Vorsichtig setzte ich die Bleistiftspitze auf das dünne, linierte Papier. Ich schloss die Augen. Meine Hand bewegte sich wie von alleine nach links, dann nach rechts und danach nach oben. Das Geschehen wiederholte sich mehrmals, bis ich meine Augen öffnete.

Ich blickte in ein Gesicht, gezeichnet von dicken und dünnen Linien. An manchen Stellen hatte der Bleistift kleine Löcher durch das Papier gelöchert.

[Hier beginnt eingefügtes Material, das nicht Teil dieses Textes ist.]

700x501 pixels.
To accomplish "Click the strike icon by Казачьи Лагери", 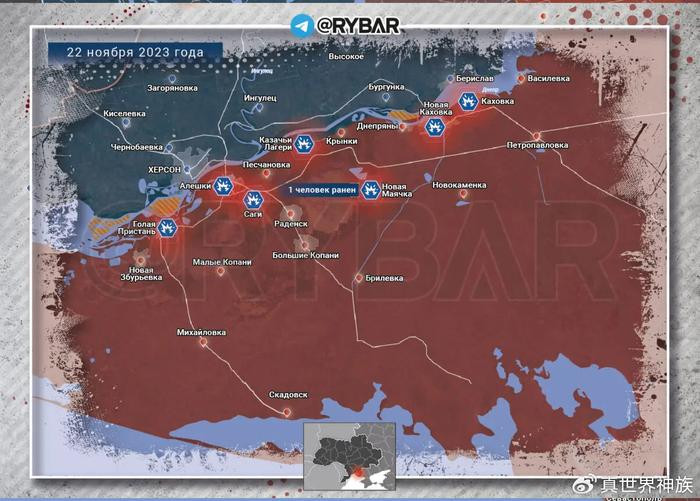I will (x=305, y=143).
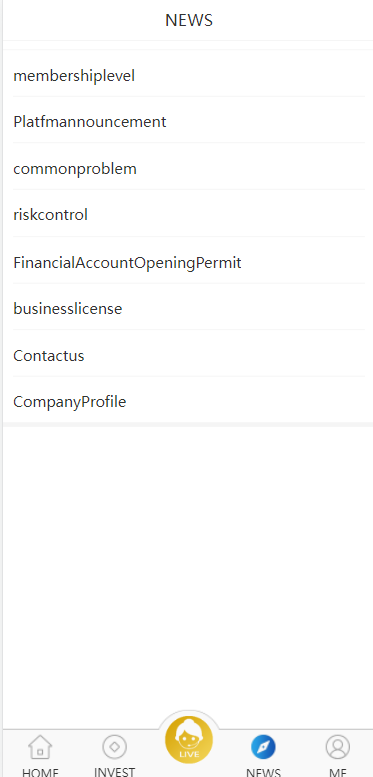The image size is (373, 777).
Task: Tap the blue compass News icon
Action: 263,747
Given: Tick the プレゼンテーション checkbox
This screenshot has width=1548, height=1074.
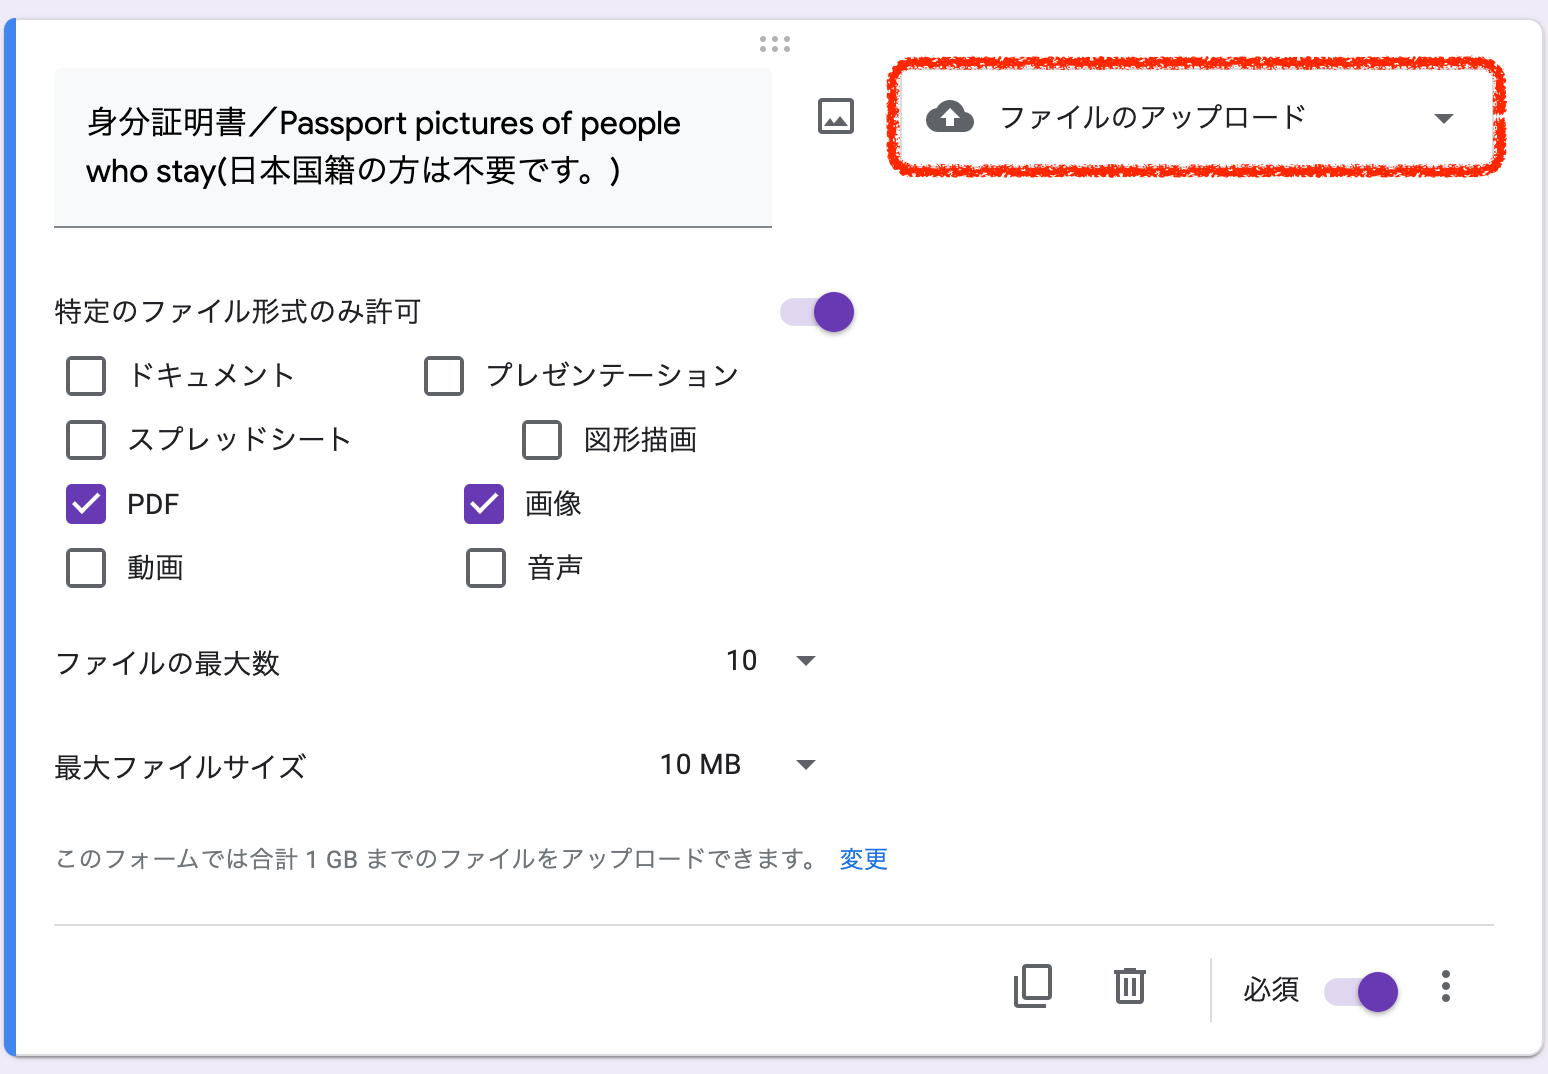Looking at the screenshot, I should click(x=444, y=376).
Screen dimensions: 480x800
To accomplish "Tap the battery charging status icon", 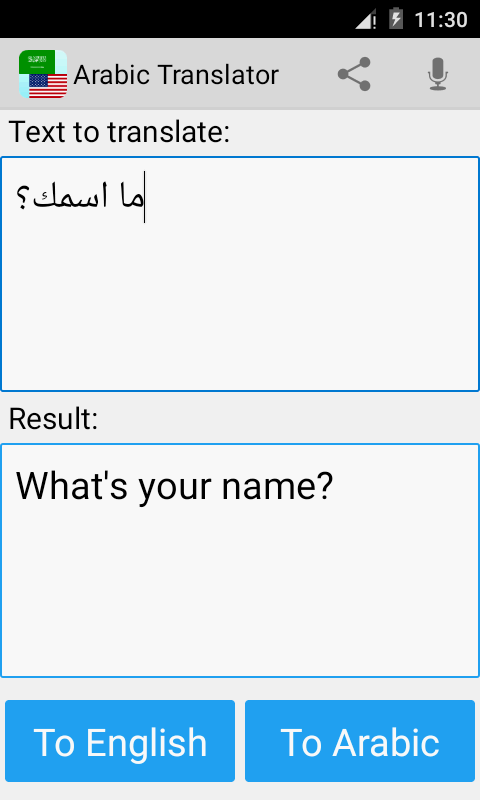I will click(396, 19).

Das Gesicht kam mir so bekannt und doch so Fremd vor.

Ich legte den Block und den Bleistift auf die Seite. Lehnte mich in die harten, hellen Kissen. Da lag ich nun. Über mir tausende von Sterne am Himmelszelt. Neben mir leidende Menschen in ihren Krankenbetten. Sie wollten Leben, doch irgendjemand machte ihnen einen Strich durch die Rechnung.

Doch ich hatte die Chance zu leben, doch war ich einer der wenigen die nicht wollte.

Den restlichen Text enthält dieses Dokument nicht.